▶ ACTIVITY: Reproduce the full listing exactly.

▶ SOURCE DATA:
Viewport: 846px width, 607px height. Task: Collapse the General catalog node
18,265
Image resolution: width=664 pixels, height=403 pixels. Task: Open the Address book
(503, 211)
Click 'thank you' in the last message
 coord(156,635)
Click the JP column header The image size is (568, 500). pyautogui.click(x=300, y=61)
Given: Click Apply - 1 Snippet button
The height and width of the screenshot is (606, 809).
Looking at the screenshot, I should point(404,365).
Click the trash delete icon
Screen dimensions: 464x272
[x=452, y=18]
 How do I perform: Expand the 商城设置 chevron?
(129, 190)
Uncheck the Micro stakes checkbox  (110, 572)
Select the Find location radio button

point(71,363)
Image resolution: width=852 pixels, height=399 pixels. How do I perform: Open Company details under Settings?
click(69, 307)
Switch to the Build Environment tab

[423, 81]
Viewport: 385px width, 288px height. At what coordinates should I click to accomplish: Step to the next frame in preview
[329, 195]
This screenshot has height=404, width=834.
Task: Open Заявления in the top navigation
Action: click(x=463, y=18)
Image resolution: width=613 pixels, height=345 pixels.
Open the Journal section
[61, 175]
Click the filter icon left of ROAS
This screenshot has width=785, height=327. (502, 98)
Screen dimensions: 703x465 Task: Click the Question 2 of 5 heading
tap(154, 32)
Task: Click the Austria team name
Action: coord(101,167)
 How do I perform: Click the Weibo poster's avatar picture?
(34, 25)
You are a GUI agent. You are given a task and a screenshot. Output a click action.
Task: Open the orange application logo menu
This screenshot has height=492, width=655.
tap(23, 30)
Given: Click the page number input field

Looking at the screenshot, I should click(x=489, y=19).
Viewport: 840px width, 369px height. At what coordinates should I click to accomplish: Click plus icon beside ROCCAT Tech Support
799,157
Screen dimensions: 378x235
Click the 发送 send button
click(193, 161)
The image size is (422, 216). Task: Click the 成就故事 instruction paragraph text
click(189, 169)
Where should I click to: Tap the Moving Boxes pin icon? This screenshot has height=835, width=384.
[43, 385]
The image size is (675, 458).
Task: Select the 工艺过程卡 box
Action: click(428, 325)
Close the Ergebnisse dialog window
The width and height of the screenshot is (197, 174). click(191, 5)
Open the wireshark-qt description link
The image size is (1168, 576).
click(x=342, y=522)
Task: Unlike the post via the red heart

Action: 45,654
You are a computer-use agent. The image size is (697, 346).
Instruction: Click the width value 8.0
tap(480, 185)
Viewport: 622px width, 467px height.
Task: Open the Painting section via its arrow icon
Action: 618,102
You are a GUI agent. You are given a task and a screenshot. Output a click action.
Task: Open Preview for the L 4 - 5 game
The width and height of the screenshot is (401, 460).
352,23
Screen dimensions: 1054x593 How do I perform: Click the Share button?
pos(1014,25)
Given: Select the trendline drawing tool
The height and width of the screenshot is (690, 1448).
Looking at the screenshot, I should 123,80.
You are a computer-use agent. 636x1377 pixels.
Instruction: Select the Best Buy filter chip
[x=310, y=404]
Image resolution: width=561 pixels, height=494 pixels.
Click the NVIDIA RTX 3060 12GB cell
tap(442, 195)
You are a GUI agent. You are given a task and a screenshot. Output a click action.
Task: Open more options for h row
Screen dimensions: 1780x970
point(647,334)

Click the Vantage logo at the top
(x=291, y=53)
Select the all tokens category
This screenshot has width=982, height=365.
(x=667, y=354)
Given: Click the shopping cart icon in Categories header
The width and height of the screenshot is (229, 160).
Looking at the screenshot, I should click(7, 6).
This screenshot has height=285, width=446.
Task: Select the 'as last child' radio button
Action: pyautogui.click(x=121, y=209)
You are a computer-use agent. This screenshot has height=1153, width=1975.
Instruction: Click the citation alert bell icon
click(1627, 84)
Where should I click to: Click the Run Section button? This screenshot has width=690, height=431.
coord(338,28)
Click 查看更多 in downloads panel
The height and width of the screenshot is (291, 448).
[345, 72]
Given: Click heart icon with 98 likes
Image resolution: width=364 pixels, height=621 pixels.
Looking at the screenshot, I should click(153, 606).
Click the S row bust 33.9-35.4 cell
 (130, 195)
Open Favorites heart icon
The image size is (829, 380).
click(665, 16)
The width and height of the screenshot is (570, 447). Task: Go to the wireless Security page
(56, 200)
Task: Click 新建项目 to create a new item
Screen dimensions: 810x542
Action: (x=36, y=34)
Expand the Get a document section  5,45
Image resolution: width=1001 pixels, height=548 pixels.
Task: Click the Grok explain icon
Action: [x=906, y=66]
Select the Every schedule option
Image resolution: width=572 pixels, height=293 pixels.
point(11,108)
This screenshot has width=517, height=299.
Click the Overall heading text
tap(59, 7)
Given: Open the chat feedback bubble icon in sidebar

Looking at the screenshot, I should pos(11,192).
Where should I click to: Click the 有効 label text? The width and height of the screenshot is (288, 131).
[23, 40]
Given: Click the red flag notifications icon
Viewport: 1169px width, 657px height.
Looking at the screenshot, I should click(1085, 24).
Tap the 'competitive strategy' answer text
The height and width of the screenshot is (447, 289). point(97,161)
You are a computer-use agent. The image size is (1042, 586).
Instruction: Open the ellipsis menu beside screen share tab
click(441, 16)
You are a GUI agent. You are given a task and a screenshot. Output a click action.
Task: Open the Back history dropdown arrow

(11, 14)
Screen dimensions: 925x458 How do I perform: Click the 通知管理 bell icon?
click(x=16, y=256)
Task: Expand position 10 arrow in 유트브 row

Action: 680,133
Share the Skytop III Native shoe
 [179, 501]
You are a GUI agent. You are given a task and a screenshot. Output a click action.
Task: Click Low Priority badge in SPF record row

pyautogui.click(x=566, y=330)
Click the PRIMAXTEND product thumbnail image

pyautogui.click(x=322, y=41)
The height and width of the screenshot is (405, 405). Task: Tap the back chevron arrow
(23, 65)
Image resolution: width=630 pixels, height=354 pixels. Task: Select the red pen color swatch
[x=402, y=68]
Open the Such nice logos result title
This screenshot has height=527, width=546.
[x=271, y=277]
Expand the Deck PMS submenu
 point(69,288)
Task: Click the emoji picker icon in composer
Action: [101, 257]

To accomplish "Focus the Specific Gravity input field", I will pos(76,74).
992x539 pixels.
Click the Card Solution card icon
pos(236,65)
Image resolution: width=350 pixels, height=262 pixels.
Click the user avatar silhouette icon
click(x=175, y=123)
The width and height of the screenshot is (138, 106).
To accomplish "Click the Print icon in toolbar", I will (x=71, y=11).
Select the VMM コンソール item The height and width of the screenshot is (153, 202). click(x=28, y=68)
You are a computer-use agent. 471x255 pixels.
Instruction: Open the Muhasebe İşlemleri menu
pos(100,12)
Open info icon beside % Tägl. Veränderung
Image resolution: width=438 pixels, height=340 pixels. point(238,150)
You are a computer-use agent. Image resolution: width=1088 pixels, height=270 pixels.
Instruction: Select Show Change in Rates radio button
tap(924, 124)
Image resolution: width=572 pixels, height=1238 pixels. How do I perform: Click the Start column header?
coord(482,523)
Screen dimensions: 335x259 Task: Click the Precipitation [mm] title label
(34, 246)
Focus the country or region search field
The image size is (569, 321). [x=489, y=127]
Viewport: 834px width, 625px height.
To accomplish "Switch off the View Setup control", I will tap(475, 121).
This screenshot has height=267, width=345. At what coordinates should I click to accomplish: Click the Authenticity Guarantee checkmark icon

▶ REPLY:
Viewport: 846px width, 607px height. Task: Collapse the General catalog node
18,265
Image resolution: width=664 pixels, height=403 pixels. Task: Open the Address book
(503, 211)
Click 'thank you' in the last message
 coord(156,635)
Click the JP column header The image size is (568, 500). pyautogui.click(x=300, y=61)
Given: Click Apply - 1 Snippet button
The height and width of the screenshot is (606, 809).
Looking at the screenshot, I should point(404,365).
Click the trash delete icon
Screen dimensions: 464x272
[x=452, y=18]
 How do I perform: Expand the 商城设置 chevron?
(129, 190)
Uncheck the Micro stakes checkbox  (110, 572)
Select the Find location radio button

point(71,363)
Image resolution: width=852 pixels, height=399 pixels. How do I perform: Open Company details under Settings?
click(69, 307)
Switch to the Build Environment tab

[423, 81]
Viewport: 385px width, 288px height. At what coordinates should I click to accomplish: Step to the next frame in preview
[329, 195]
This screenshot has height=404, width=834.
Task: Open Заявления in the top navigation
Action: click(x=463, y=18)
Image resolution: width=613 pixels, height=345 pixels.
Open the Journal section
[61, 175]
Click the filter icon left of ROAS
This screenshot has width=785, height=327. (502, 98)
Screen dimensions: 703x465 Task: Click the Question 2 of 5 heading
tap(154, 32)
Task: Click the Austria team name
Action: coord(101,167)
 How do I perform: Click the Weibo poster's avatar picture?
(34, 25)
You are a GUI agent. You are given a task and a screenshot. Output a click action.
Task: Open the orange application logo menu
This screenshot has height=492, width=655.
tap(23, 30)
Given: Click the page number input field

Looking at the screenshot, I should click(x=489, y=19).
Viewport: 840px width, 369px height. At what coordinates should I click to accomplish: Click plus icon beside ROCCAT Tech Support
799,157
Screen dimensions: 378x235
Click the 发送 send button
click(193, 161)
The image size is (422, 216). Task: Click the 成就故事 instruction paragraph text
click(189, 169)
Where should I click to: Tap the Moving Boxes pin icon? This screenshot has height=835, width=384.
[43, 385]
The image size is (675, 458).
Task: Select the 工艺过程卡 box
Action: click(428, 325)
Close the Ergebnisse dialog window
The width and height of the screenshot is (197, 174). click(191, 5)
Open the wireshark-qt description link
The image size is (1168, 576).
click(x=342, y=522)
Task: Unlike the post via the red heart

Action: 45,654
You are a computer-use agent. The image size is (697, 346).
Instruction: Click the width value 8.0
tap(480, 185)
Viewport: 622px width, 467px height.
Task: Open the Painting section via its arrow icon
Action: 618,102
You are a GUI agent. You are given a task and a screenshot. Output a click action.
Task: Open Preview for the L 4 - 5 game
The width and height of the screenshot is (401, 460).
352,23
Screen dimensions: 1054x593 How do I perform: Click the Share button?
pos(1014,25)
Given: Select the trendline drawing tool
The height and width of the screenshot is (690, 1448).
Looking at the screenshot, I should 123,80.
You are a computer-use agent. 636x1377 pixels.
Instruction: Select the Best Buy filter chip
[x=310, y=404]
Image resolution: width=561 pixels, height=494 pixels.
Click the NVIDIA RTX 3060 12GB cell
tap(442, 195)
You are a GUI agent. You are given a task and a screenshot. Output a click action.
Task: Open more options for h row
Screen dimensions: 1780x970
point(647,334)

Click the Vantage logo at the top
(x=291, y=53)
Select the all tokens category
This screenshot has width=982, height=365.
(x=667, y=354)
Given: Click the shopping cart icon in Categories header
The width and height of the screenshot is (229, 160).
Looking at the screenshot, I should click(7, 6).
This screenshot has height=285, width=446.
Task: Select the 'as last child' radio button
Action: pyautogui.click(x=121, y=209)
You are a computer-use agent. This screenshot has height=1153, width=1975.
Instruction: Click the citation alert bell icon
click(1627, 84)
Where should I click to: Click the Run Section button? This screenshot has width=690, height=431.
coord(338,28)
Click 查看更多 in downloads panel
The height and width of the screenshot is (291, 448).
[345, 72]
Given: Click heart icon with 98 likes
Image resolution: width=364 pixels, height=621 pixels.
Looking at the screenshot, I should click(153, 606).
Click the S row bust 33.9-35.4 cell
 (130, 195)
Open Favorites heart icon
The image size is (829, 380).
click(665, 16)
The width and height of the screenshot is (570, 447). Task: Go to the wireless Security page
(56, 200)
Task: Click 新建项目 to create a new item
Screen dimensions: 810x542
Action: (x=36, y=34)
Expand the Get a document section  5,45
Image resolution: width=1001 pixels, height=548 pixels.
Task: Click the Grok explain icon
Action: [x=906, y=66]
Select the Every schedule option
Image resolution: width=572 pixels, height=293 pixels.
point(11,108)
This screenshot has width=517, height=299.
Click the Overall heading text
tap(59, 7)
Given: Open the chat feedback bubble icon in sidebar

Looking at the screenshot, I should pos(11,192).
Where should I click to: Click the 有効 label text? The width and height of the screenshot is (288, 131).
[23, 40]
Given: Click the red flag notifications icon
Viewport: 1169px width, 657px height.
Looking at the screenshot, I should click(1085, 24).
Tap the 'competitive strategy' answer text
The height and width of the screenshot is (447, 289). point(97,161)
You are a computer-use agent. The image size is (1042, 586).
Instruction: Open the ellipsis menu beside screen share tab
click(441, 16)
You are a GUI agent. You are given a task and a screenshot. Output a click action.
Task: Open the Back history dropdown arrow

(11, 14)
Screen dimensions: 925x458 How do I perform: Click the 通知管理 bell icon?
click(x=16, y=256)
Task: Expand position 10 arrow in 유트브 row

Action: 680,133
Share the Skytop III Native shoe
 [179, 501]
You are a GUI agent. You are given a task and a screenshot. Output a click action.
Task: Click Low Priority badge in SPF record row

pyautogui.click(x=566, y=330)
Click the PRIMAXTEND product thumbnail image

pyautogui.click(x=322, y=41)
The height and width of the screenshot is (405, 405). Task: Tap the back chevron arrow
(23, 65)
Image resolution: width=630 pixels, height=354 pixels. Task: Select the red pen color swatch
[x=402, y=68]
Open the Such nice logos result title
This screenshot has height=527, width=546.
[x=271, y=277]
Expand the Deck PMS submenu
 point(69,288)
Task: Click the emoji picker icon in composer
Action: [101, 257]

To accomplish "Focus the Specific Gravity input field", I will pos(76,74).
992x539 pixels.
Click the Card Solution card icon
pos(236,65)
Image resolution: width=350 pixels, height=262 pixels.
Click the user avatar silhouette icon
click(x=175, y=123)
The width and height of the screenshot is (138, 106).
To accomplish "Click the Print icon in toolbar", I will (x=71, y=11).
Select the VMM コンソール item The height and width of the screenshot is (153, 202). click(x=28, y=68)
You are a computer-use agent. 471x255 pixels.
Instruction: Open the Muhasebe İşlemleri menu
pos(100,12)
Open info icon beside % Tägl. Veränderung
Image resolution: width=438 pixels, height=340 pixels. point(238,150)
You are a computer-use agent. Image resolution: width=1088 pixels, height=270 pixels.
Instruction: Select Show Change in Rates radio button
tap(924, 124)
Image resolution: width=572 pixels, height=1238 pixels. How do I perform: Click the Start column header?
coord(482,523)
Screen dimensions: 335x259 Task: Click the Precipitation [mm] title label
(34, 246)
Focus the country or region search field
The image size is (569, 321). [x=489, y=127]
Viewport: 834px width, 625px height.
To accomplish "Switch off the View Setup control", I will tap(475, 121).
This screenshot has height=267, width=345. At what coordinates should I click to accomplish: Click the Authenticity Guarantee checkmark icon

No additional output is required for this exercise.